When I arrived in the morning, Bob Olson was hard at work unloading rails we got from Chicago Heights in a special deal of some sort. These will be used on the main line and in yard 15. If you look closely, you can see him running the big forklift.
The major remaining part of the 36's vestibule that needed preparation was the inside of the train door. I removed the hardware for cleaning with a putty knife and wire brush. If Bill Wulfert were helping me, these would probably get done better, but they're just going to be painted again, so this is good enough.
With the hardware in place, the yet-to-be-painted door looks like this.
"Palimpsest" is a Greek word: "palin" means again and "psestos" means scraped or sanded. In ancient times, parchment was valuable, and old documents would sometimes be reused by sanding or scraping off the original writing and relettering it. Unfortunately, valuable writing, such as a lost play of Aeschylus, might be replaced by something of much less interest. So scholars can have years of fun trying to decipher the original writing on a palimpsest.
Having said that, I have a palimpsest door for you right here. There's no real doubt as to what the original writing said, but it's nice to have it show up clearly. The car number at the top of the door is exactly the same for both the black and the earlier gold lettering:
But the warning message down the side is located differently. In the first picture, after just a little sanding, the gold lettering can barely be seen:
But after more sanding, it's clear enough to trace. Now if anybody has some old parchments lying around, I'm ready to start working my magic on them.
When the 319 was painted back in 2010, there was some red overspray on one of the train door windows, as perhaps you can see here, although photography is difficult. Not a major problem, but just enough to be irritating. None of the other windows on the car had this problem.
So I brought out some chemical stripper, and after a little work, it's gone.
Back in the 36, the train door and a few other areas in the vestibule were painted with primer. Everything except the floor now has primer, and next time it will all be painted blue. All that's left is lettering, and the car will be ready for revenue service this year.
Let's visit the 24 while Tim is busy back in the shop.
Under one of the long "bowling alley" seats, we see the triple valve, and also a Van Dorn link.
The interior is a very fancy design, but especially for a rapid transit car these bulbs sticking out of the ceiling and the many straps hanging from a slender wooden rod are just asking for trouble, it would seem to me. Trainmen will have to watch the passengers closely.
Looking in through the doorway at the small motorman's cab.
And through a window in the bulkhead at the large motorman's cab.

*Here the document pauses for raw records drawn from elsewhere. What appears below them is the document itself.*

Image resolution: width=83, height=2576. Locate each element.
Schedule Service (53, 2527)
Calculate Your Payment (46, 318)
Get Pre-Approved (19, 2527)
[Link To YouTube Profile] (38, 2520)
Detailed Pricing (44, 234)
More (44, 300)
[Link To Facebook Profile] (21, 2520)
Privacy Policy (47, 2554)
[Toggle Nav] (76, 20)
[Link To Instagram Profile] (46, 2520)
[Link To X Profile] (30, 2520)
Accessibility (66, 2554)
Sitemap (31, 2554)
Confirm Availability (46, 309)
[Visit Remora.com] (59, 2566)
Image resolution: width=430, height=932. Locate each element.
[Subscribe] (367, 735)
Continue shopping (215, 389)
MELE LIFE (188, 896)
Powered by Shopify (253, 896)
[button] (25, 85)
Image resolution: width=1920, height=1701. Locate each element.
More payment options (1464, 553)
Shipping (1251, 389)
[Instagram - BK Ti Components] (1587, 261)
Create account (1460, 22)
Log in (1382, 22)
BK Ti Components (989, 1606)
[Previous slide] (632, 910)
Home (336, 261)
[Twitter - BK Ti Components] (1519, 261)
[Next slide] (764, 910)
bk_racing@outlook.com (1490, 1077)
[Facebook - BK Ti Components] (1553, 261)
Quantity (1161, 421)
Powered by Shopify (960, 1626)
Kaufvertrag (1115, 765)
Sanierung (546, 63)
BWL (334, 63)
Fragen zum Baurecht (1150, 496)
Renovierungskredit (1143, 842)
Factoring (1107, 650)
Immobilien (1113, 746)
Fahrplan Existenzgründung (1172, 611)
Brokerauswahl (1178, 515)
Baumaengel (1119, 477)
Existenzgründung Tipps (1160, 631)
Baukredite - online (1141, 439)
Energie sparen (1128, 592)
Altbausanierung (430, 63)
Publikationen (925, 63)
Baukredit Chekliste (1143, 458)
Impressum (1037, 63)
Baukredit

John Arroyo is working hard on the Electroliner. New window sills are being made and fitted.
And the window frames are being repaired and refinished. It'll be beautiful.
Speaking of ancient parchment, that's what these fragile old blueprints from the Dayton trolleybus system look like. Rich Schauer was carefully laying them out, hoping we can decode some useful information from them. Good luck!
And after the primer was dry, or at least tack-free, I did some more second finish blue in the vestibule. These vestibules are tiny, so photography is difficult, and you will have to see it for yourself.
Finally, the east wall of Barn 9 is complete, and the contractor is working on the south end.